__Input records__:
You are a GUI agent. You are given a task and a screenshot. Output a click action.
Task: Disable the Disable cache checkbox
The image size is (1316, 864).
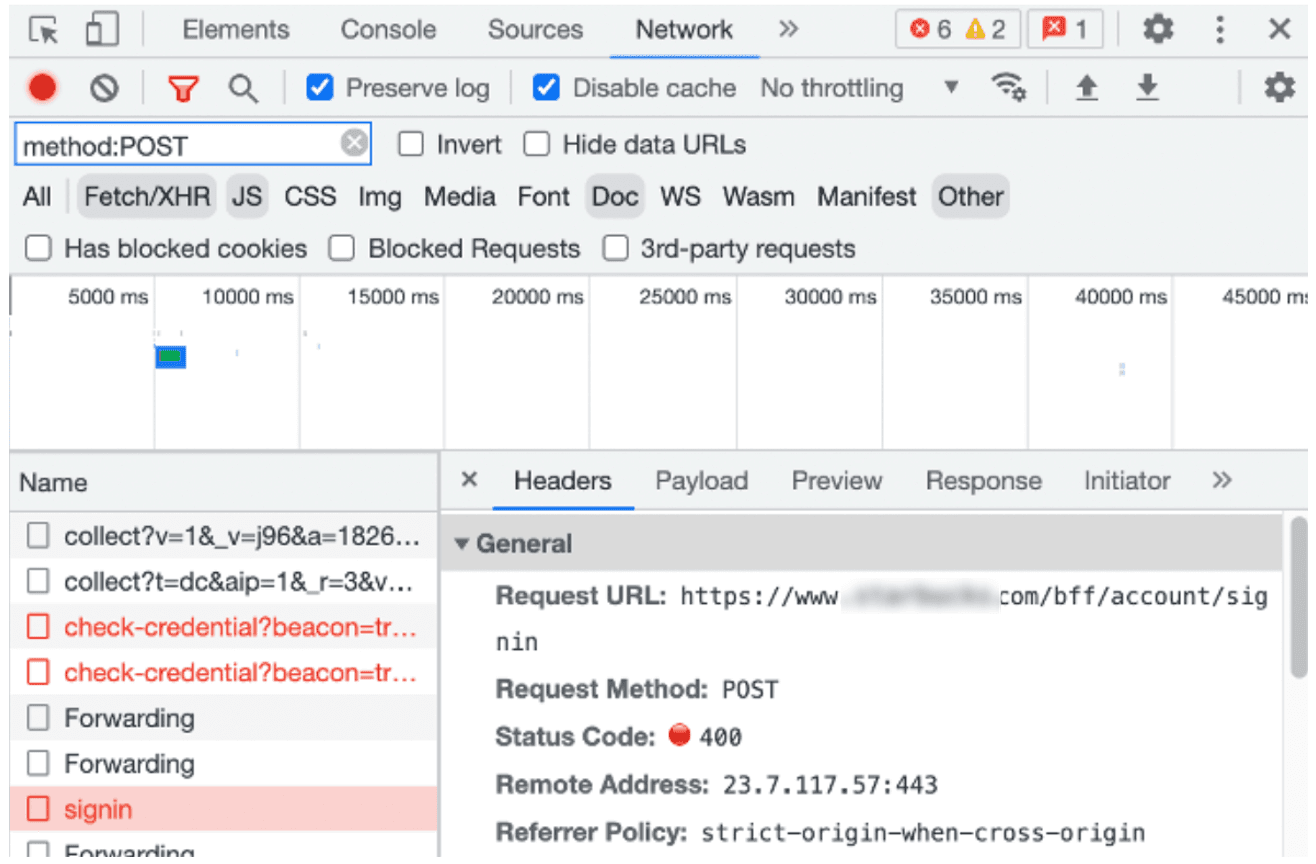(546, 88)
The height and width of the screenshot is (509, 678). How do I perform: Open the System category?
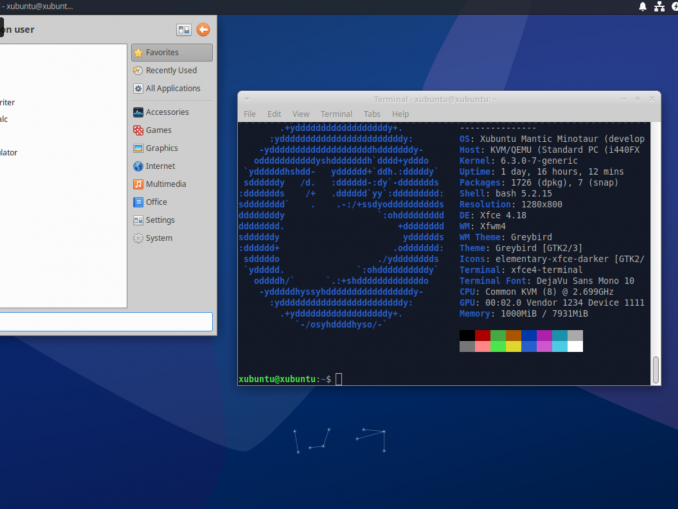pyautogui.click(x=158, y=238)
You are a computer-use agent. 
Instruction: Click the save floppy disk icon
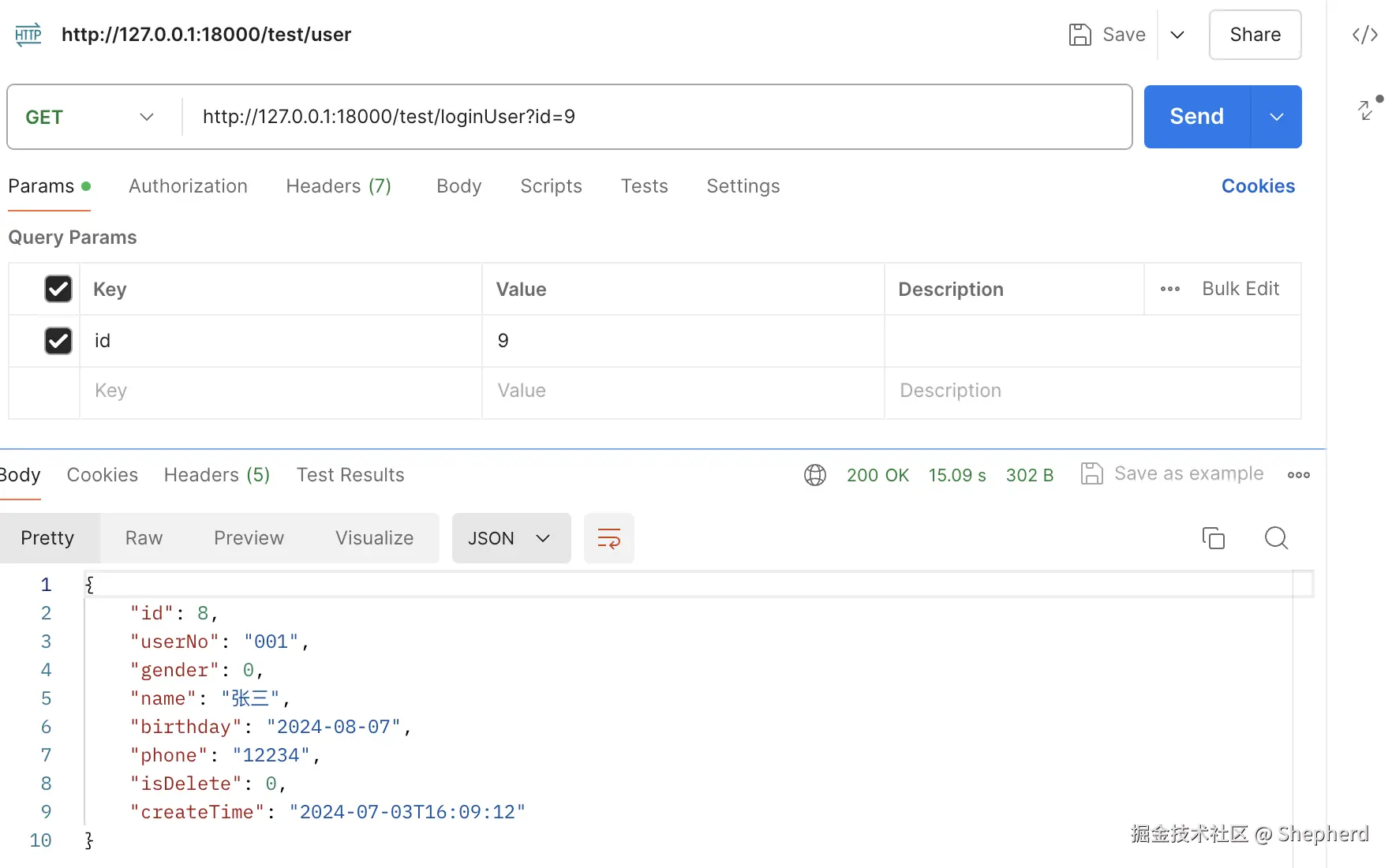(1080, 35)
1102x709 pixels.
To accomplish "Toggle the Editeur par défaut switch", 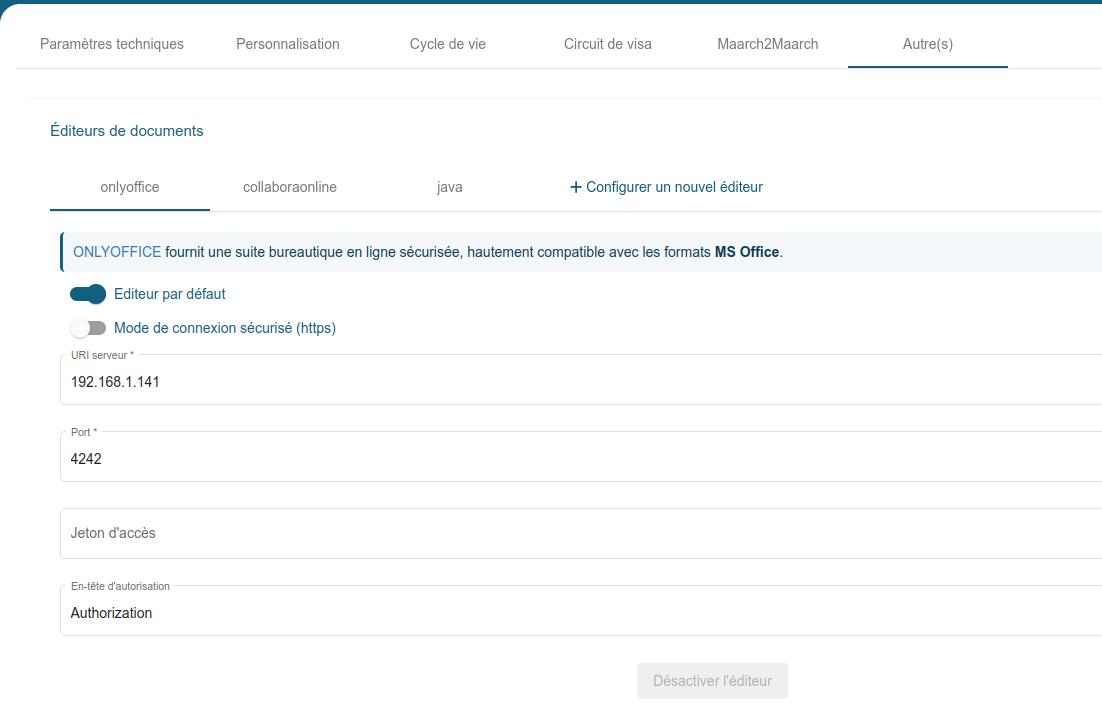I will [88, 294].
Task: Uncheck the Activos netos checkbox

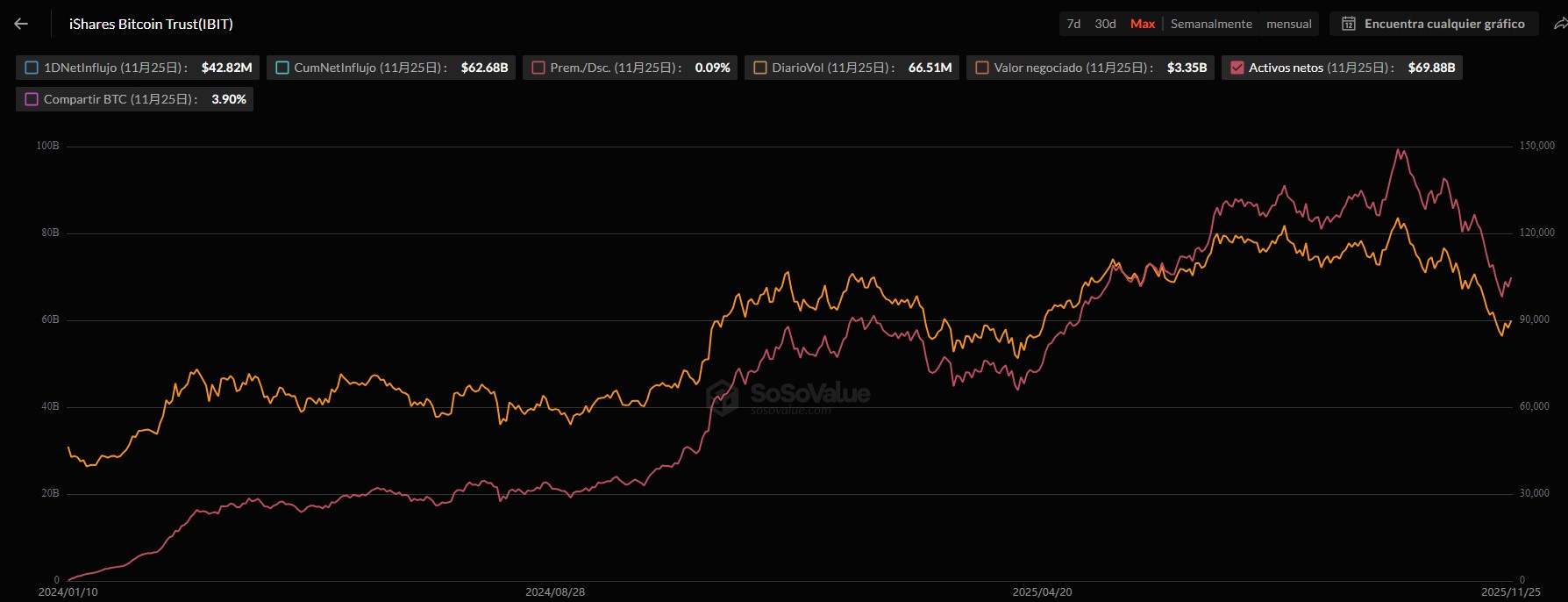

__Exercise description__: Pick out every line in the entries above that contains the string "agent" and copy each of those lines. Case counts.

__Response below__:
You are a GUI agent. You are given a task and a screenshot. Output a click action.
You are a computer-use agent. 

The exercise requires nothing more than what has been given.